"A Unwinder should return gdb.UnwindInfo instance." error with NVIDIA Nsight Visual Studio Code Edition

I’m following the guide in the documentation Getting Started with the CUDA Debugger :: NVIDIA Nsight VSCE Documentation and setup VS Code with Nsight plugin. I’m on the most recent version of VS Code (Version: 1.79.2 (Universal)) and Nsight (v2023.2.32964508). I was able to build the matrixMul code and launch the cuda-gdb debugger. However, I get the following error message in VS Code: “A Unwinder should return gdb.UnwindInfo instance.”. This shows for all aspects of the call stack, the locals don’t contain any values with lots of variables showing “<optimized out>” and when I hover over variables in the CUDA kernel, it shows it a blank black box. I have the -g -G nvcc flags set as that is part of the tutorial based on make dbg=1, but have included the nvcc command output as well.

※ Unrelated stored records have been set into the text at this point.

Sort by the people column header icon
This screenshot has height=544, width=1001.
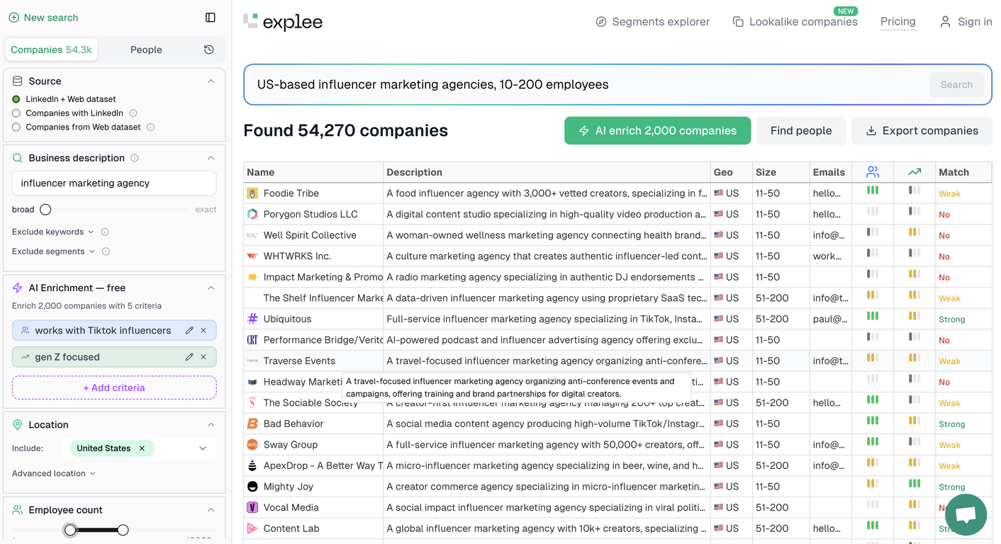[873, 172]
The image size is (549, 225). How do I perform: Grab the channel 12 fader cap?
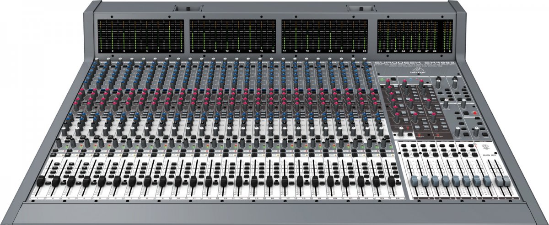(x=208, y=182)
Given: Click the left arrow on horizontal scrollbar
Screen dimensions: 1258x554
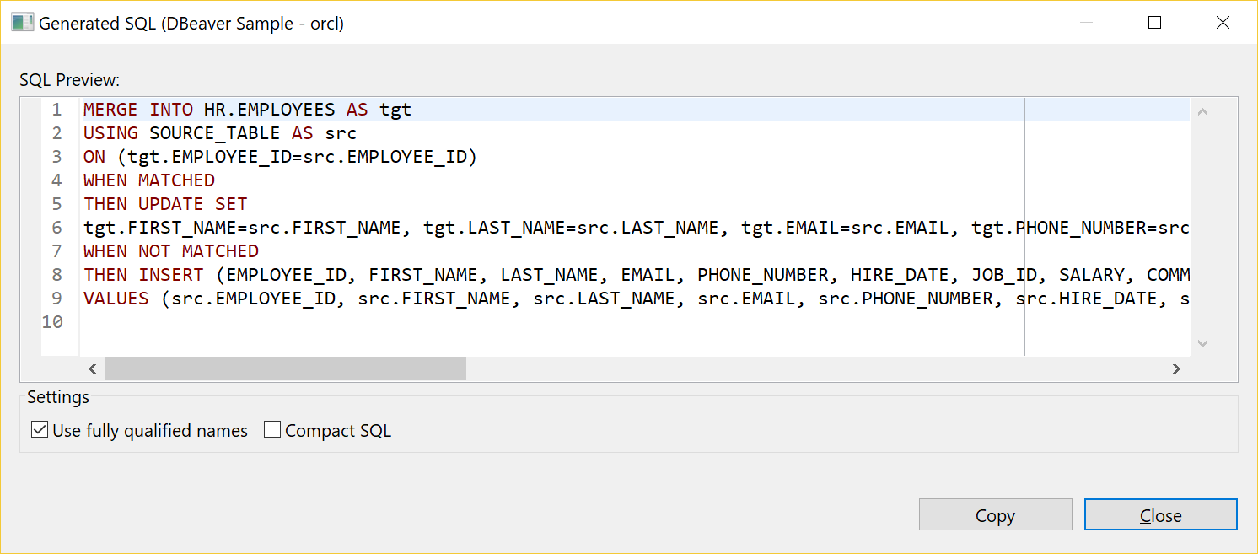Looking at the screenshot, I should [93, 368].
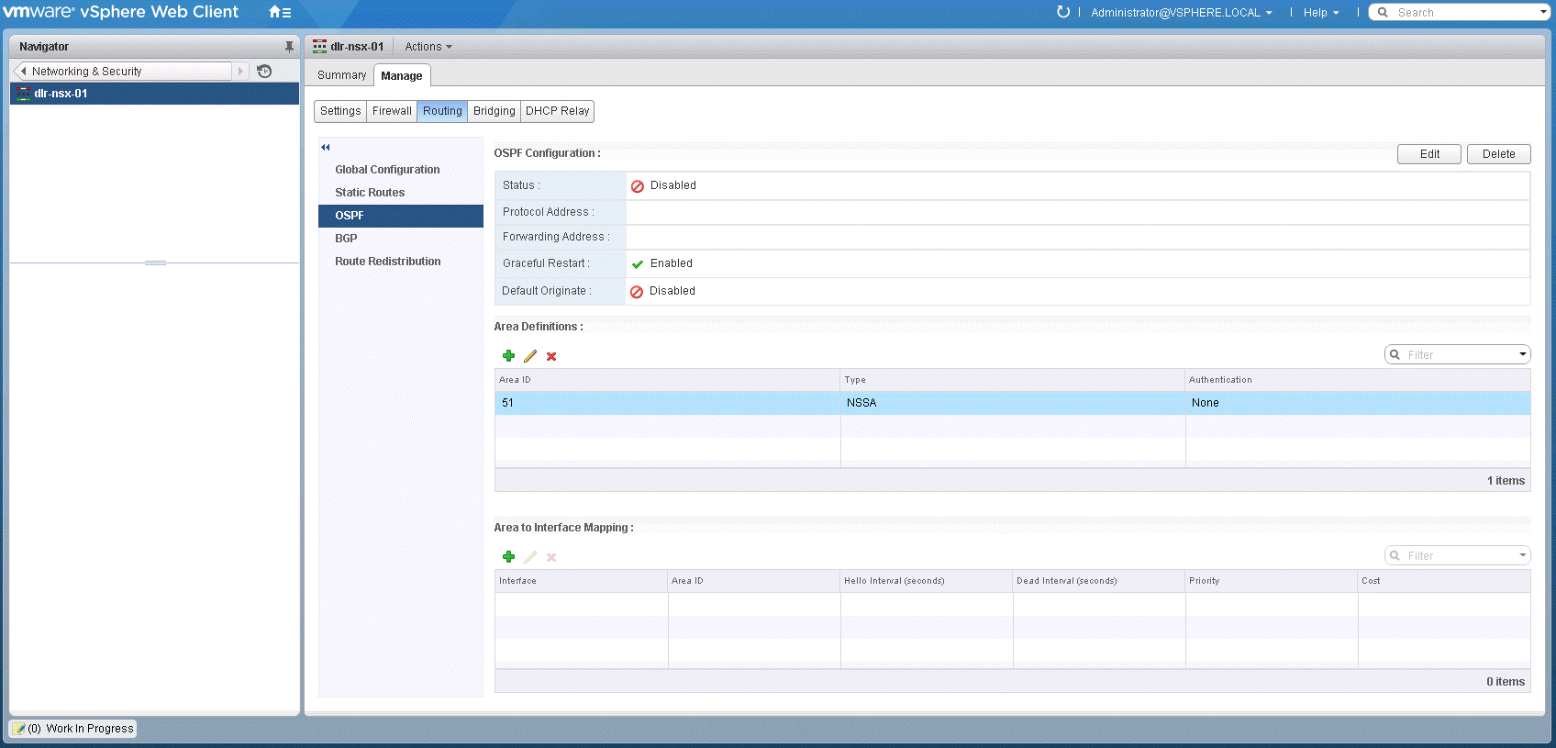Open the navigator history icon

(x=264, y=72)
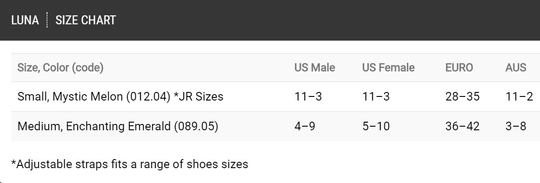Select the 'Size, Color (code)' column header
This screenshot has width=540, height=183.
(61, 68)
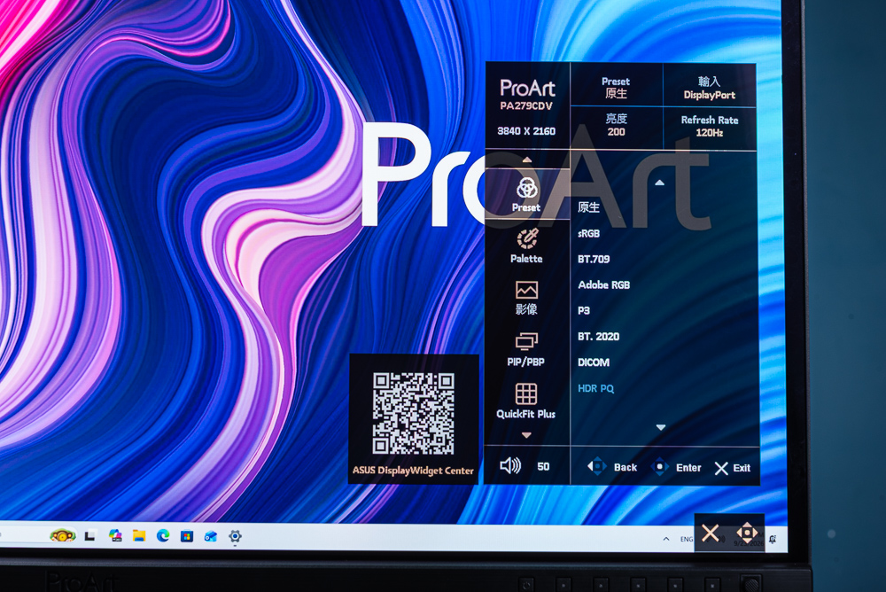
Task: Open the Palette color settings icon
Action: tap(527, 238)
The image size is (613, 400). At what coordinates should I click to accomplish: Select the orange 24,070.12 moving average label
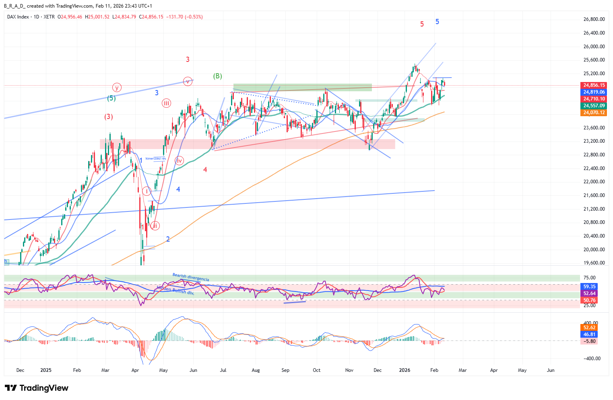pyautogui.click(x=594, y=113)
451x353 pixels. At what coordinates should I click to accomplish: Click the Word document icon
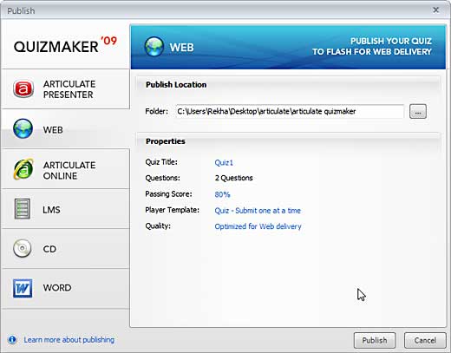click(23, 288)
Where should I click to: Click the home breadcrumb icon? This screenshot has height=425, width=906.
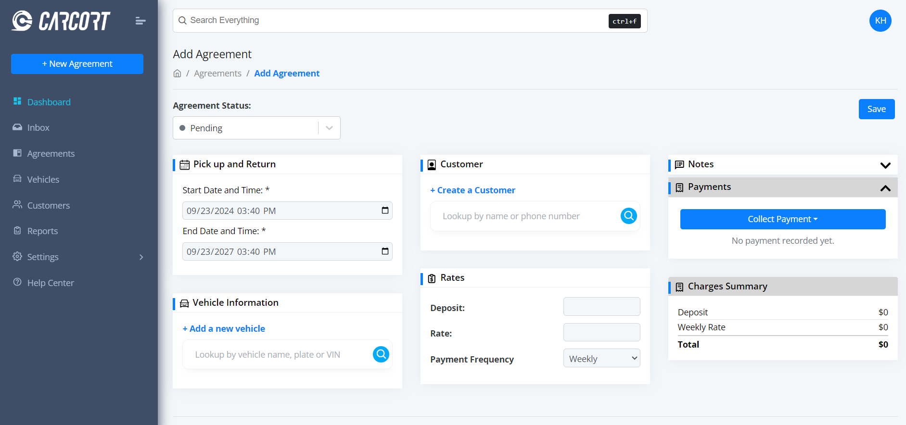[x=178, y=74]
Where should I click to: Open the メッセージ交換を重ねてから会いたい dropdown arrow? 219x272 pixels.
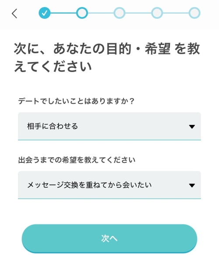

Here is the output from the cuda-gdb terminal:

NVIDIA (R) CUDA Debugger
11.8 release
Portions Copyright (C) 2007-2022 NVIDIA Corporation
GNU gdb (GDB) 10.2
Copyright (C) 2021 Free Software Foundation, Inc.
License GPLv3+: GNU GPL version 3 or later <http://gnu.org/licenses/gpl.html>
This is free software: you are free to change and redistribute it.
There is NO WARRANTY, to the extent permitted by law.
Type "show copying" and "show warranty" for details.
This GDB was configured as "x86_64-linux-gnu".
Type "show configuration" for configuration details.
For bug reporting instructions, please see:
<https://www.gnu.org/software/gdb/bugs/>.
Find the GDB manual and other documentation resources online at:
    <http://www.gnu.org/software/gdb/documentation/>.

For help, type "help".
Type "apropos word" to search for commands related to "word".
[Thread debugging using libthread_db enabled]
Using host libthread_db library "/lib/x86_64-linux-gnu/libthread_db.so.1".
[New Thread 0x7ffff529a000 (LWP 1350557)]
[Detaching after fork from child process 1350558]
[New Thread 0x7fffe941a000 (LWP 1350581)]
[New Thread 0x7fffe8c19000 (LWP 1350582)]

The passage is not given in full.